- [Exercise brief]: Print out every entry, keeping each line identical to the original.

- [Stored entries]:
★ ★ ★

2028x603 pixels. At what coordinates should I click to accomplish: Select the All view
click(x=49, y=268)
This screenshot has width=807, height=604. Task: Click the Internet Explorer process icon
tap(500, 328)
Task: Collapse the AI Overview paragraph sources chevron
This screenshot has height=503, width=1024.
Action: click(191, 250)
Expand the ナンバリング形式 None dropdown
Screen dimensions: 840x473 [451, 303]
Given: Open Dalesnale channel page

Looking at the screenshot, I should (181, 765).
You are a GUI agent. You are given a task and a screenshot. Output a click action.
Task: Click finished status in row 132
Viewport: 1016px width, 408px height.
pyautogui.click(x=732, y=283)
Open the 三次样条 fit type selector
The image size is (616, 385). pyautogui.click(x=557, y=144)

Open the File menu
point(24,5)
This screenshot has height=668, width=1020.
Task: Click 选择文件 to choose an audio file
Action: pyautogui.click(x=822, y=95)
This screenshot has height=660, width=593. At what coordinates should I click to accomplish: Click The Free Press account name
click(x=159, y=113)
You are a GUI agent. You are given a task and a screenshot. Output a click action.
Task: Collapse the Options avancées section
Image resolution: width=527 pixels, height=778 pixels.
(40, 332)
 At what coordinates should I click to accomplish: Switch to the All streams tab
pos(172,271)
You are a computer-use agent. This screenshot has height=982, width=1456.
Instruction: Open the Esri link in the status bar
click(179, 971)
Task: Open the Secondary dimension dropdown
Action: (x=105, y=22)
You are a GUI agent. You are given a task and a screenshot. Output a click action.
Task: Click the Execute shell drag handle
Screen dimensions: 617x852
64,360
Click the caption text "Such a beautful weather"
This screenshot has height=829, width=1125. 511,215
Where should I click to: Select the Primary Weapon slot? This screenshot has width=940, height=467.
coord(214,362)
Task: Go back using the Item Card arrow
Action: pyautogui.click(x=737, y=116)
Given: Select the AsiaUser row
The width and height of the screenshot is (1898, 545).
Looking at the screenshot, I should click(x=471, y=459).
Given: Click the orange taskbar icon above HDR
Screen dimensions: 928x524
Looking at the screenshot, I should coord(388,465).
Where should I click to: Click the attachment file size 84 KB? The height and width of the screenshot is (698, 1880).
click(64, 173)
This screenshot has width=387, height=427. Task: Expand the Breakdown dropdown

★ ★ ★

- [Response for this exercise]:
2028x603 pixels. At what coordinates should I click to accomplish: Select the All view
click(x=49, y=268)
This screenshot has width=807, height=604. Task: Click the Internet Explorer process icon
tap(500, 328)
Task: Collapse the AI Overview paragraph sources chevron
This screenshot has height=503, width=1024.
Action: click(191, 250)
Expand the ナンバリング形式 None dropdown
Screen dimensions: 840x473 [451, 303]
Given: Open Dalesnale channel page

Looking at the screenshot, I should (181, 765).
You are a GUI agent. You are given a task and a screenshot. Output a click action.
Task: Click finished status in row 132
Viewport: 1016px width, 408px height.
pyautogui.click(x=732, y=283)
Open the 三次样条 fit type selector
The image size is (616, 385). pyautogui.click(x=557, y=144)

Open the File menu
point(24,5)
This screenshot has height=668, width=1020.
Task: Click 选择文件 to choose an audio file
Action: pyautogui.click(x=822, y=95)
This screenshot has height=660, width=593. At what coordinates should I click to accomplish: Click The Free Press account name
click(x=159, y=113)
You are a GUI agent. You are given a task and a screenshot. Output a click action.
Task: Collapse the Options avancées section
Image resolution: width=527 pixels, height=778 pixels.
(40, 332)
 At what coordinates should I click to accomplish: Switch to the All streams tab
pos(172,271)
You are a computer-use agent. This screenshot has height=982, width=1456.
Instruction: Open the Esri link in the status bar
click(179, 971)
Task: Open the Secondary dimension dropdown
Action: (x=105, y=22)
You are a GUI agent. You are given a task and a screenshot. Output a click action.
Task: Click the Execute shell drag handle
Screen dimensions: 617x852
64,360
Click the caption text "Such a beautful weather"
This screenshot has height=829, width=1125. 511,215
Where should I click to: Select the Primary Weapon slot? This screenshot has width=940, height=467.
coord(214,362)
Task: Go back using the Item Card arrow
Action: pyautogui.click(x=737, y=116)
Given: Select the AsiaUser row
The width and height of the screenshot is (1898, 545).
Looking at the screenshot, I should click(x=471, y=459).
Given: Click the orange taskbar icon above HDR
Screen dimensions: 928x524
Looking at the screenshot, I should coord(388,465).
Where should I click to: Click the attachment file size 84 KB? The height and width of the screenshot is (698, 1880).
click(64, 173)
This screenshot has width=387, height=427. Task: Expand the Breakdown dropdown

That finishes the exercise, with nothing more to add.